Fill out our Daily Orange reader survey to make our paper better


From the Studio

SU Wind Ensemble releases album paying homage to the Pan American Flight 103

Courtesy of Michelle Taylor

A group of about 40 Syracuse University students gathered to record the album, “Angels Rising: Music of Remembrance and Lights.” Students and staff hope that the album serves as an important remembrance of the loss of life.

Get the latest Syracuse news delivered right to your inbox.
Subscribe to our newsletter here.

Overlooking the Pan American Flight 103 nose cone crash site in Lockerbie, Scotland, sits three historical buildings: the Tundergarth Church, the ruins of a Celtic Kirk and the Pan Am 103 Memorial Room. Students in Syracuse University’s Wind Ensemble visited this site during their Remembrance Tour in the United Kingdom last spring.

“I think about it almost every time I play my saxophone now,” said Aisling Casey, a junior music industry major and saxophone player in the SU Wind Ensemble.

The SU Wind Ensemble released an album on Aug. 16, 2024, “Angels Rising: Music of Remembrance and Light,” to pay homage to the 270 lives lost in the tragedy, including 35 SU students, on Dec. 21, 1988.

Milton Rubén Laufer, the Director of the Setnor School of Music, was inspired to record the album after the Wind Ensemble’s concert tour in the U.K. for the tragedy’s 35th anniversary. The musicians performed in venues across London and Scotland, including the Lockerbie Town Hall and the St. Giles Cathedral in Edinburgh.



“The music is high-quality, and the students did a great job performing it. It wasn’t just notes on a page, they made it come to life,” Laufer said. “It was worthy of being memorialized in an album.”

The album was years in the making and began with creating a setlist for the performance tour. In fall 2022, Natalie Draper began composing a piece for students to take across the seas to Lockerbie.

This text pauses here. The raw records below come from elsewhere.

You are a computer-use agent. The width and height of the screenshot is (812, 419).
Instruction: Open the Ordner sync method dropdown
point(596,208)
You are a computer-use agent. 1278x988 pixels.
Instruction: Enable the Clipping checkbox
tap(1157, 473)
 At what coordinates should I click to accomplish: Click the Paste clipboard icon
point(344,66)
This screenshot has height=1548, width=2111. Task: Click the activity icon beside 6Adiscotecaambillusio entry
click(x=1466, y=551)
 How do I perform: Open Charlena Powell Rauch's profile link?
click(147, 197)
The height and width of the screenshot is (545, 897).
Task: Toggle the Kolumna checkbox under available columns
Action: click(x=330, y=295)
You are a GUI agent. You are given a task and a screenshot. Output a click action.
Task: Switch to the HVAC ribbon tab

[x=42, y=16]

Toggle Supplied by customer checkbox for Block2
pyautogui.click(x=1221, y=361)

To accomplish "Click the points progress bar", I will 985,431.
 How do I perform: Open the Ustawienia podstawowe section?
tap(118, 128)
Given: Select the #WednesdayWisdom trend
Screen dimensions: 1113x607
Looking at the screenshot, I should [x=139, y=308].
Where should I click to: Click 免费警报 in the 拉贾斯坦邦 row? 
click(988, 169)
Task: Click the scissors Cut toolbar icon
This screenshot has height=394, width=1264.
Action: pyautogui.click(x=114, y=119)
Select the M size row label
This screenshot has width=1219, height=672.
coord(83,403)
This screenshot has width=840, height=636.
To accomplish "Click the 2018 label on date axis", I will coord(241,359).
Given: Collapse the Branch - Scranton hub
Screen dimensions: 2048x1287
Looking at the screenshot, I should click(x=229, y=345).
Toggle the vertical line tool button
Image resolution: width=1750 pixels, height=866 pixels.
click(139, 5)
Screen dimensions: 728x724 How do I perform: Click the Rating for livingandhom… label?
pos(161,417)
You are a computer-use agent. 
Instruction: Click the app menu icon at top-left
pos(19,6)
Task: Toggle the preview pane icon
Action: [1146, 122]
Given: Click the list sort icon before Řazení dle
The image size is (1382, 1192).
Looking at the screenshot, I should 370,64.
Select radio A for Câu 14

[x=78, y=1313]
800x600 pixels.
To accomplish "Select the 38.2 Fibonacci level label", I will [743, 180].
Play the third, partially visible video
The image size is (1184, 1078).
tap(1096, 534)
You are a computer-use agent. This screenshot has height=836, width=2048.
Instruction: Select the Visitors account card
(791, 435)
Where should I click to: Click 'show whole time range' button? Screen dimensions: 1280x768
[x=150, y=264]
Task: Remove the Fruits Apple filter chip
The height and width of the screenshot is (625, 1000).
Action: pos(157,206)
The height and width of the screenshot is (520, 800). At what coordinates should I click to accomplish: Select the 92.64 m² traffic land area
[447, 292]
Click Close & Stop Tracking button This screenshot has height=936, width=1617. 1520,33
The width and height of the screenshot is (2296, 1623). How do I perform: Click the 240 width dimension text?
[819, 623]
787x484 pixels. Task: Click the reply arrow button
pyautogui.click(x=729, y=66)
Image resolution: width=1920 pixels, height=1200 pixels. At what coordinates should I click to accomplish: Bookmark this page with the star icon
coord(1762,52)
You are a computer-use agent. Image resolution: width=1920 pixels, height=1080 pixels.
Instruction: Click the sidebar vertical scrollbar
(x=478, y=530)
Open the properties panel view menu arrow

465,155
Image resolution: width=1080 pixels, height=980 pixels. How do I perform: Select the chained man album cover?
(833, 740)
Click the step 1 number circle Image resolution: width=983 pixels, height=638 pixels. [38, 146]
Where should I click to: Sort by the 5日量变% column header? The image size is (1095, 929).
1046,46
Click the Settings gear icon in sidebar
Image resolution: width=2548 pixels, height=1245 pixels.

She wanted it to abstractly reflect the two components of the victim’s lives – energy and light.

The piece opens with a commotion of sound, then fades into softer moments of “sparkles.” The end becomes more representative of the loss of life.

Draper used shooting stars as a metaphor for the meaning of the piece.

“You have this burst of light – this skittering through the cosmos and trails of echoey light from that star – and then eventually, it disappears and it’s gone,” she said.

While the tragedy of Pan Am 103 hung heavy on the hearts of the Wind Ensemble, musicians and composers found comfort and support in one another during extensive recording sessions in October 2023 and February 2024.

“The students were recording for a whole day, which requires a lot of focus,” Draper said. “Not all students go through that at this point in their musical career, so it really asks them to be professionals. They all rose to the occasion.”

Casey was a first-year student when the Wind Ensemble began learning songs for the album, and a sophomore during the recording. She felt emotional learning about the hundreds of lives lost and struggled to strike a balance between her emotions and musicianship.

Experiencing the Remembrance Tour with her bandmates and professors gave Casey the support she needed to perform. Casey deepened her friendships as she worked with other students in the Setnor School.

“Working in a community with people you trust and love goes a long way,” she said. “I got closer with so many people from that trip because of how emotional and important it was and how we were all there together.”

“Angels Rising: Music of Remembrance and Light” is the first time the Setnor School of Music has released an album with world premiere recordings. Although packing dozens of musicians and their instruments into the Goldstein Auditorium to record hours of music was a hefty undertaking, Laufer and Draper were impressed with the Wind Ensemble’s professionalism.

“It’s unusual for a school to be taking on this kind of high-profile professional project,” Draper said. “It’s a testament to what Setnor is capable of, and I’m really proud of and grateful to everybody involved.”

Laufer is planning similar recording opportunities for students in the future. Setnor faculty members strive to prepare students for the workforce, and album credits are an impressive addition to their resumés, he said.

“I hope no one took it for granted because it was not a situation to be taken for granted,” Casey said. “It was so fulfilling. I want to do it again.”